I'm still learning and probably always will, it's becoming more fun.I still remember seeing the picture in a old Scale Modeler (I'm positive I don't have it anymore) of a 1929 roadster that had the smoothest and deepest black paint job I had ever seen on a model, I was thinking it was just unreal, then I read that he painted it with a brush!


----------



## John O (Mar 8, 2000)

slingshot392 said:


> I've found each brand has its own unique way of thinning, I virtually never use water as that tends to break down the binder.


Yes. It's a good idea when thinning, to add in some binder/medium. The binder weakens and it becomes easier to scrub up a dried layer when applying the next. With the artist's acrylics, I usually use a matt medium to beef up the binder a touch in my washes. 

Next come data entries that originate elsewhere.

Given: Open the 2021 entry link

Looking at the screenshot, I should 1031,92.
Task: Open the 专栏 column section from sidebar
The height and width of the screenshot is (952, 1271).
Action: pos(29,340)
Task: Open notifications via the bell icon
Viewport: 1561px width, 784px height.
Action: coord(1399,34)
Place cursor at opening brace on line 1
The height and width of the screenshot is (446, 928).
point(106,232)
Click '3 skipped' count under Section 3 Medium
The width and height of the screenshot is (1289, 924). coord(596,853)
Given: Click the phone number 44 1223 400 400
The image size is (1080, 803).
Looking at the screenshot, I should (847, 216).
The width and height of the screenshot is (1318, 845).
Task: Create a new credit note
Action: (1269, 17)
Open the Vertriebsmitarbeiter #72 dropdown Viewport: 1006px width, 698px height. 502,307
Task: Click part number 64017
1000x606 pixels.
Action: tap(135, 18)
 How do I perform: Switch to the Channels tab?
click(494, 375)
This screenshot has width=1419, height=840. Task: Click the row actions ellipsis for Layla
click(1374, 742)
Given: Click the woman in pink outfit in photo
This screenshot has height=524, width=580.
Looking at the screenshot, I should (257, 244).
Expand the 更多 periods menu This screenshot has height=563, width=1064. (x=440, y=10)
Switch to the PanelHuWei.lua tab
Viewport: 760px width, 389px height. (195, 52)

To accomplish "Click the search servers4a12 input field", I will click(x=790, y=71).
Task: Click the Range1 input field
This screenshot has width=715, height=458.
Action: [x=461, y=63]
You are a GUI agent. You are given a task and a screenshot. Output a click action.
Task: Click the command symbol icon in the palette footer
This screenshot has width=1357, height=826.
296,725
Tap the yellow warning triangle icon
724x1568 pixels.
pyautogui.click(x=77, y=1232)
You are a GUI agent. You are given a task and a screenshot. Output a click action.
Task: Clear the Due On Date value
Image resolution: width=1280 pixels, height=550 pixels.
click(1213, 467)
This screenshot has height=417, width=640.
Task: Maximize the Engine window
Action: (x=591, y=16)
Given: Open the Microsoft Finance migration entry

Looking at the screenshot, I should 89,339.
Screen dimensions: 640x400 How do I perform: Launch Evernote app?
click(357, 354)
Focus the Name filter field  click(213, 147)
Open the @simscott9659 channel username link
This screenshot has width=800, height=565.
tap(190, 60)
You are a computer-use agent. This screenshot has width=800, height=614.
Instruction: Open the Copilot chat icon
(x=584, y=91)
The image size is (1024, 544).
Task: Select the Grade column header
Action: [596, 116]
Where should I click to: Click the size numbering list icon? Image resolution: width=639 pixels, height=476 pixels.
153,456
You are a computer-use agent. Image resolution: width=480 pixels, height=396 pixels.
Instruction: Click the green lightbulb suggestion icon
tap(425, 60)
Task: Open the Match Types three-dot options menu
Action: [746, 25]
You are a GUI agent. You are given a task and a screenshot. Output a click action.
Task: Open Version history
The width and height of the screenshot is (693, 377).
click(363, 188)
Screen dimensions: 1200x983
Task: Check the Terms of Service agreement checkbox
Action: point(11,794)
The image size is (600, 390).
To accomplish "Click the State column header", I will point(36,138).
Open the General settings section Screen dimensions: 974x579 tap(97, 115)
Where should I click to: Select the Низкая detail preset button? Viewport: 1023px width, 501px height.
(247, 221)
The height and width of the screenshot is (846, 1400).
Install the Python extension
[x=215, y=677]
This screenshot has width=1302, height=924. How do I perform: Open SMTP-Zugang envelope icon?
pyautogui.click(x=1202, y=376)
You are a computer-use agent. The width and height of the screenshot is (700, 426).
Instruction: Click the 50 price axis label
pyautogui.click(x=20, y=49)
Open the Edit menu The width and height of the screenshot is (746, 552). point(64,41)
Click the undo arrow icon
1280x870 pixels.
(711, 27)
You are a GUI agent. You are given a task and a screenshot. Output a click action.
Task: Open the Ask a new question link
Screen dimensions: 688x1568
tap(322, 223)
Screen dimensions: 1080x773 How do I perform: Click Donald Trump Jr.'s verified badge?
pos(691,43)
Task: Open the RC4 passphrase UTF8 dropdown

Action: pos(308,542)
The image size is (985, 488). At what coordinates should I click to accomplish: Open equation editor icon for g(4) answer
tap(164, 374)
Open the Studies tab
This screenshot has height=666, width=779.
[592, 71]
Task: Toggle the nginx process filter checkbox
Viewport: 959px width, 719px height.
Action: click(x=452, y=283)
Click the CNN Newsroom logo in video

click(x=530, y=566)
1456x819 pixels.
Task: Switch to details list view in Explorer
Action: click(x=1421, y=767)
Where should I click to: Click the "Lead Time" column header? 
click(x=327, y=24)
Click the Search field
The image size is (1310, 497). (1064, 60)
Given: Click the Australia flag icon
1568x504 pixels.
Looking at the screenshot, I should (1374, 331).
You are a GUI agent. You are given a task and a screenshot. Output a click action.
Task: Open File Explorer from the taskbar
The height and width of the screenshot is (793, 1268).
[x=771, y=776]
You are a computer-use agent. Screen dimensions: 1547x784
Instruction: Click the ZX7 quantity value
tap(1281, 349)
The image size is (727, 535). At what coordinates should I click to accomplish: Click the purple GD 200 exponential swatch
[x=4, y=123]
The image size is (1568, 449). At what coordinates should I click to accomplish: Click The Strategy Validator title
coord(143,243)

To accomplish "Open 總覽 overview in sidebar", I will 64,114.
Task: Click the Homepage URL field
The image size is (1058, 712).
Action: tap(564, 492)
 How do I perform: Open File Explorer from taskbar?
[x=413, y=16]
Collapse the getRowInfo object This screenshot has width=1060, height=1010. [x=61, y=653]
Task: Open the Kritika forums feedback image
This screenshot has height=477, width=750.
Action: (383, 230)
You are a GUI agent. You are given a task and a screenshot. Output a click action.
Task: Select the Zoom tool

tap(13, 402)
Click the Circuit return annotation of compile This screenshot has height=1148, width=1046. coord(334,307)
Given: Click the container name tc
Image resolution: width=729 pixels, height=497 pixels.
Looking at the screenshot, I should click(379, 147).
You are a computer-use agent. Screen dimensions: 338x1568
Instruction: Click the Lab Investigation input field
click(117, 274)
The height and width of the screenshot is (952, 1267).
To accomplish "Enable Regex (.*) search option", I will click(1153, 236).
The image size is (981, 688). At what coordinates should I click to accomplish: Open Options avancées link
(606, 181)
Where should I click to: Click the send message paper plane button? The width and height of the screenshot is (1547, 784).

Technically, when you add a medium to a colored wash or add color to a medium to acheive a translucent or transparent color, it is referred to as a "glaze." A glaze should also not be confused with "gloss," which of course describes the reflective quality of a shinny finish (gloss, semi-gloss, satin, matte, etc.).

John O.


----------



## Demoriel (Jan 4, 2010)

Great photos John. Nice work :thumbsup:




John O said:


> It sounds to me like you are describing the behaviour of Tamiya acrylics, which are not true arcrylics. The way they re-active is completely maddening.
> 
> For the artist acrylics I use, once they are dry to the touch, they are ready for the next layer. And that is the key with any paint, know what they are good at and exploit it rather than fight it. Acrylics are really good at transparent and transluscent layering.
> 
> ...


----------